Padre Marcelo Pérez: sacerdote indígena, luchador y defensor del pueblo
OAXACA, Oax., 11 de octubre de 2020.- La doctrina profesional en ciencia política y constitucional sostiene que entre partidos, elecciones y gobierno hay una relación constante, interactiva y más o menos determinante según el contexto histórico.
Hoy, en el contexto mexicano, tenemos una muestra más de la validez de esa tesis.
Recordemos que, en el ámbito del sistema de partidos, los líderes políticos mexicanos construyeron y mantuvieron durante un largo periodo histórico un esquema de partido hegemónico encarnado en el PRI y su tolerancia con partidos satélite sin mayor competencia real.
Ese sistema partidario sostuvo un sistema de gobierno súper-presidencial que facilitó la estabilidad y conducción del Estado y la hegemonía política.
El Presidente gobernaba sexenalmente no solo el Poder Ejecutivo Federal sino al conjunto relevante de las relaciones interinstitucionales y económico-sociales con base en las directrices programáticas constitucionales emanadas de la Revolución de 1910.
Desde luego, hubo tiempo suficiente para forjar una estrategia y un régimen educativo y cultural para legitimar y reproducir ese carácter hegemónico.
En correspondencia, el sistema electoral fue controlado por el partido, sus sectores corporativos y el presidente dejando muy poco espacio al acceso y ejercicio libre de la ciudadanía.
Aquel modelo fue reemplazado por otro de partidos pluralista moderado, encabezado por tres partidos grandes (PRI, PAN y PRD) y otros tres a seis medianos o pequeños que comenzaron el tiempo de la competencia y las alternancias.
Ello incluye un sistema electoral autónomo e imparcial para organizar los comicios y resolver sus conflictos: Instituto Federal Electoral (IFE hoy INE), Suprema Corte (SCJN) y Tribunal Electoral (TEPJF).
Precisamente, las alternancias presidenciales del año 2000 y 2012 probaron que el sistema funcionaba, aunque provocó, entre otros, los efectos un tanto inesperados del mini-presidencialismo, la fragmentación política entre sectores y regiones, y la pérdida de eficacia gubernamental a todos los niveles.
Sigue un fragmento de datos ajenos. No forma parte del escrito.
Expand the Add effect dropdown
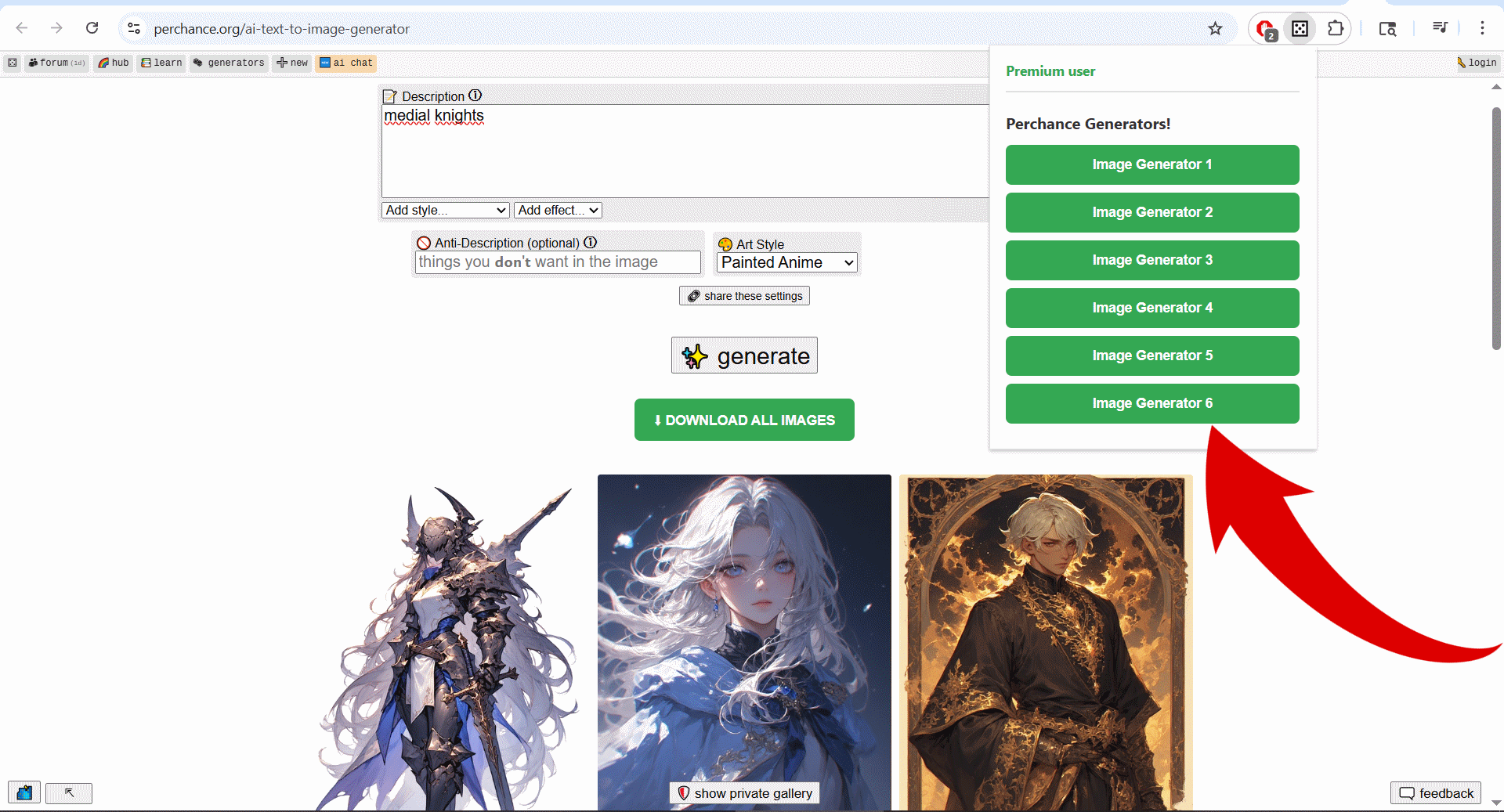Viewport: 1504px width, 812px height. click(x=558, y=210)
La ciudadanía y sus derechos cobraron protagonismo como un actor central porque las leyes del mercado económico, político y social reemplazaron el vetusto tutelaje estatal.
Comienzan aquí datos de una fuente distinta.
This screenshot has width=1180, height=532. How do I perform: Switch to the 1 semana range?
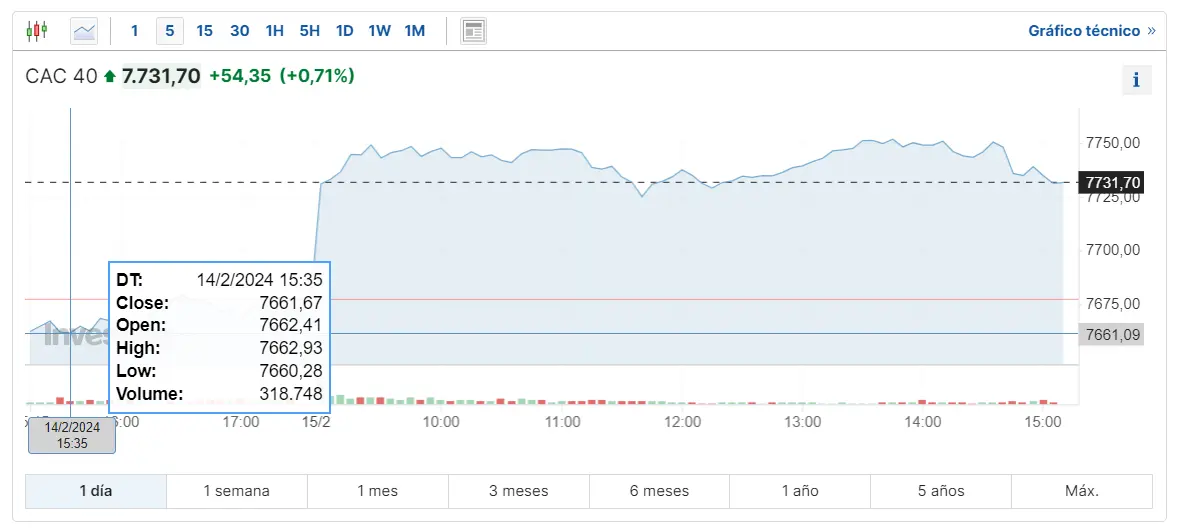coord(236,491)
En su propia lógica, liberalizaron y democratizaron el sistema político, pero por desgracia no constituyeron controles efectivos para la corrupción y la impunidad, lo que a su vez incentivó la ilicitud y la violencia.
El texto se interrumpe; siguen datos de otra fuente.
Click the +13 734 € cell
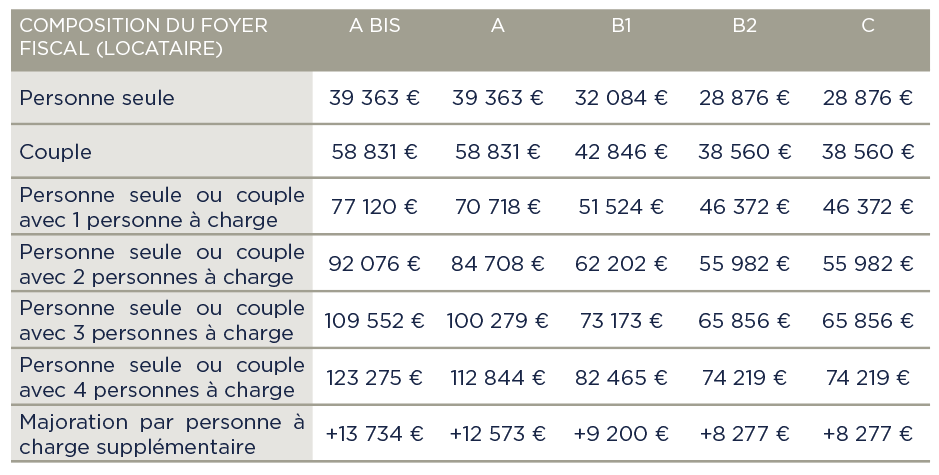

Partes importantes del estado y la nación resultaron capturados por poderes informales de origen interno y externo.
Las reformas constitucionales, legales e institucionales, producto del Pacto por México suscrito en 2012, intentaron profundizar y consolidar de 2013 en adelante el referido sistema político. Ello ocurrió cuando en el contexto circundante la polarización social y los vientos internacionales lo hacían muy arriesgado.
La desigualdad y la pobreza se extendieron aún más. La nueva hegemonía pluralista tutelada no alcanzó a consolidarse por la vía educativa y cultural, aunque sí se instaló en la mente de una generación de jóvenes mexicanos pragmáticos
La apuesta de Andrés Manuel López Obrador y su proto-partido Movimiento de Regeneración Nacional (Morena) plantearon la opción que el electorado favorece entre 2015 y 2018 para cambiar la estrategia y las políticas de esos últimos 40 años.
En los últimos dos años los impactos colaterales se han redistribuido entre los componentes del sistema político.
En breve, el sistema de partidos se halla en plena crisis y reconstrucción según es evidente en cada una de las organizaciones políticas en proceso de registro o de redefinición de su gobernabilidad y estrategias esenciales.
El sistema de gobierno presidencial, sin un partido de apoyo consolidado, acude por momentos en exceso a la personalización, mediatización y otros instrumentos de regulación de conductas políticas.
A Morena le urge autogobernarse tanto como a sus opositores redefinirse.
A cambio, el sistema electoral está padeciendo las tensiones y disfunciones del sistema partidario y de gobierno, agravadas por la pandemia, mientras la ciudadanía se resiste a perder su nueva esperanza, en parte ante la falta de alguna otra.
Las actuaciones del INE y las recientes resoluciones de la SCJN y el TEPJF evidencian aquella «disfunción sistémica».
Cada día es crucial para cualquier forma de vida.
La vida pública y el destino del país verán días más intensos y complejos si la reconfiguración del sistema político y constitucional se prolonga indefinidamente.
Desde una perspectiva institucional, es por eso que las elecciones 2021 serán trascendentes.